Dr Olga V Volpert’s work on sunlight-induced carcinogenesis at the MD Anderson Cancer Center is explored here, including why angiogenesis is critically important in skin cancer progression
Sunlight-induced carcinogenesis has become a concern since the 1980s when the depletion of the ozone layer was first noticed. Long-term exposure to ultraviolet B (UVB) component of sunlight is a risk factor for both non-melanoma and melanoma skin cancers. The incidence of skin cancers is increasing, with 2-3 million non-melanoma skin cancers and 132,000 melanoma cases occurring globally each year. Skin is sensitive to photodamage even after short-term exposures to UVB.
As with other cancers, angiogenesis is critically important in skin cancer progression and UVB-induced vascular changes in the skin have been attributed to increased production of pro-angiogenic cytokines and chemokines, such as vascular endothelial growth factor (VEGF), cyclooxygenase (Cox)-2, basic fibroblast growth factor (bFGF) and interleukin-8 (IL-8).
Thrombospondin-1 (TSP1), a large glycoprotein abundant in healthy adult tissues is a major inhibitor of angiogenesis. Loss of TSP1 has been implicated in the progression of many cancers including breast and colon carcinomas and skin cancers. In the skin, TSP1 produced by keratinocytes in the epidermis acts as a gatekeeper of the vascular changes associated with and required for cancer progression.
Therefore, TSP1 seems an obvious candidate for prevention or treatment of cancer. However, a very large protein with complex functions is difficult to manufacture for clinical purposes. What if there was a compound that impedes subcutaneous angiogenesis by keeping normal, high TSP1 levels in the skin? There may be such a compound coming from a medicinal or culinary plant, chamomile or parsley.
Chamomile flowers are known since antiquity, for their healing properties. Apigenin, an active ingredient found in chamomile, has potent chemopreventive properties against UVB-induced skin cancer. In addition to its cytotoxic effects, potentially useful for arresting the growth of rapidly multiplying tumour cells, apigenin inhibits angiogenesis.
Using cultures of human and mouse keratinocytes, as well as mouse models, Dr Volpert and colleagues carried out studies confirming the anti-angiogenic effects of apigenin and showed that it can reverse TSP1 loss in the UVB-exposed skin. This is the first known report of apigenin directly controlling endogenous anti-angiogenic protein. Treatment with apigenin, before or after UVB irradiation, restored TSP1 levels in cultured cells and in the skin.
They also found that, like apigenin, an active TSP1 peptide inhibited the production of Cox-2 and VEGF and reduced UVB-induced cancer-related vascular effects, angiogenesis and epidermal thickening. These studies strongly suggest the benefits of apigenin for therapy or prevention of skin cancer and provide mechanistic insights into its protective action.
Angiogenesis inhibitor alters the immune landscape in skin
Further studies by the Volpert group, indeed, showed that apigenin efficiently inhibits the UVB-induced skin carcinogenesis in wild-type mice but loses its anti-cancer effect, in which TSP1 gene is disrupted (TSP1 null) (Fig. 1a). Surprisingly, the most dramatic change in TSP1 null mice is in the inflammatory component of a tumour. It appears that TSP1 interferes with the UVB-induced production of inflammatory cytokines IL-6 and IL-12 and that in mice null for TSP1 far more inflammatory cells – neutrophils and inflammatory monocytes are recruited from bone marrow to skin where they produce growth factors to support cancer progression (Fig. 1b).

******************************

## Goal of the exercise
Extract everything from "Therefore, TSP1 seems" down to "chamomile or parsley." in the article on sunlight-induced skin cancer.

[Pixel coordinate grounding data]
******************************

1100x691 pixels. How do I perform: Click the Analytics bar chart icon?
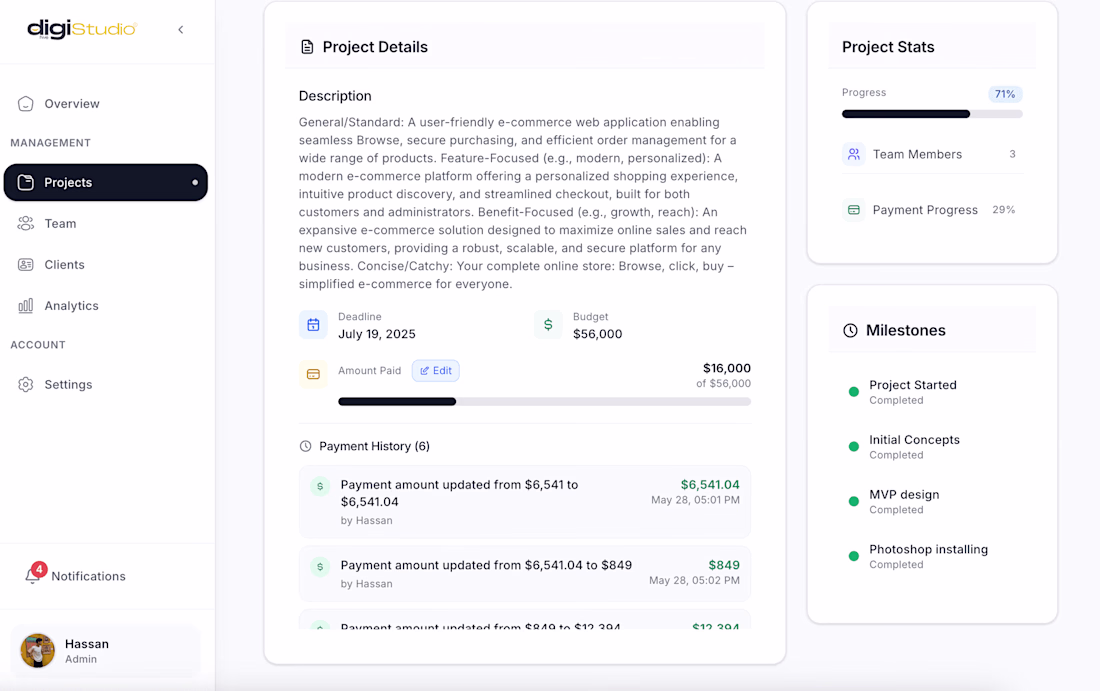[x=26, y=306]
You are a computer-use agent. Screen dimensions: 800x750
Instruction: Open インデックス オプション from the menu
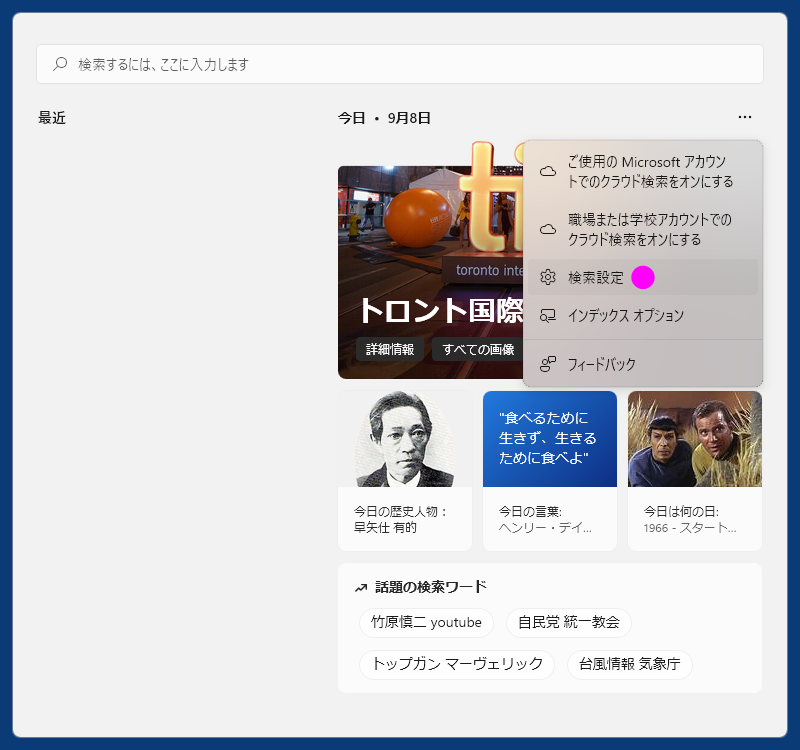[x=625, y=314]
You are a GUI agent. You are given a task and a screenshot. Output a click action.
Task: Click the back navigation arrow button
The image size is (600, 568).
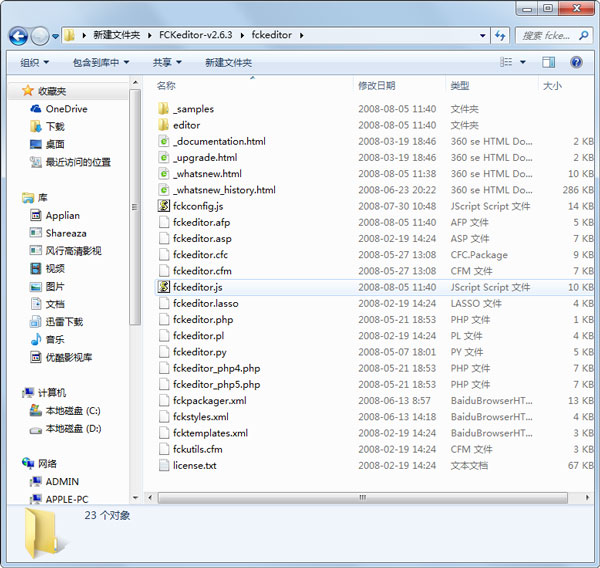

******************************

## Output of the task
Therefore, TSP1 seems an obvious candidate for prevention or treatment of cancer. However, a very large protein with complex functions is difficult to manufacture for clinical purposes. What if there was a compound that impedes subcutaneous angiogenesis by keeping normal, high TSP1 levels in the skin? There may be such a compound coming from a medicinal or culinary plant, chamomile or parsley.